** Data records follows **

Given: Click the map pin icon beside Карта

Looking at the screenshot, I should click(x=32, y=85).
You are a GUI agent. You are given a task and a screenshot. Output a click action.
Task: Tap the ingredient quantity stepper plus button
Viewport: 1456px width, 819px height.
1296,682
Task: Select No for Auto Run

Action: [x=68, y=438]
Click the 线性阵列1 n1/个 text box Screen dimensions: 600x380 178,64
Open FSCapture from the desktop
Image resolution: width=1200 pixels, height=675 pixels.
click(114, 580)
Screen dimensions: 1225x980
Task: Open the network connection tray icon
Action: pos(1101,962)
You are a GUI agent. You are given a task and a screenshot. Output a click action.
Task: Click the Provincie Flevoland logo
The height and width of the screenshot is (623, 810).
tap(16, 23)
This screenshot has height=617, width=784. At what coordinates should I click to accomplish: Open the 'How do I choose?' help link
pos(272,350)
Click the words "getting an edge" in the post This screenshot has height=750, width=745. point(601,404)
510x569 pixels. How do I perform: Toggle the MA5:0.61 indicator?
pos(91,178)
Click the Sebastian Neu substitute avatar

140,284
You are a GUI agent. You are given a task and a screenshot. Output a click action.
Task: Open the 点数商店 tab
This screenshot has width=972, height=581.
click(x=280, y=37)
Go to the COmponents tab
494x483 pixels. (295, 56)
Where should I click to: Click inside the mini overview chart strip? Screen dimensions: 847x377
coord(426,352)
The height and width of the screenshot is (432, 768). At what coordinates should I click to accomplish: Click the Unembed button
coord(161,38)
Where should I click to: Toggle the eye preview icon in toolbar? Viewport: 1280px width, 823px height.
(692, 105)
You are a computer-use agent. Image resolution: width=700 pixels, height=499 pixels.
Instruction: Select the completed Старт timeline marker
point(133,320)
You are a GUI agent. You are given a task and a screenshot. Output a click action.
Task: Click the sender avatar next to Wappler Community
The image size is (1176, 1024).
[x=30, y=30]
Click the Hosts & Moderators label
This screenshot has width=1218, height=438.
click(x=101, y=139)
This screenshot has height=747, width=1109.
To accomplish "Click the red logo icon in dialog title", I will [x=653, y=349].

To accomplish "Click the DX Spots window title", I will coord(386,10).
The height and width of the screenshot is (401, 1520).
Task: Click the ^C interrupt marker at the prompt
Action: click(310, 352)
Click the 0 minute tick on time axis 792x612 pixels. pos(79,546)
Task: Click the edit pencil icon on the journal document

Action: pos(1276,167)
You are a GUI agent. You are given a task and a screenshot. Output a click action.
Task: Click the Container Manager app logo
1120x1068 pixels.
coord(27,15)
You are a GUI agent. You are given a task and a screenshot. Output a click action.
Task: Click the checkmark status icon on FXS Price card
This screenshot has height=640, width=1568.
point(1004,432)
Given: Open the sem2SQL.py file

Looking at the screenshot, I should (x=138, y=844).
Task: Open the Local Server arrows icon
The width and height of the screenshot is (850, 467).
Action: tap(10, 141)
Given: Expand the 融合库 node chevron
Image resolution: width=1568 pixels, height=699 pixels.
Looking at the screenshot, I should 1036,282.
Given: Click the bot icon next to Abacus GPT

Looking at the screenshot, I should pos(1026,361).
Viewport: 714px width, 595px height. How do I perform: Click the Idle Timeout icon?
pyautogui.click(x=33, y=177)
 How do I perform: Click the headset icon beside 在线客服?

** End of Data records **

• [Task description] Lines in the listing that include the word "logo": how many are there? Give the number alone.

• [Your solution] 3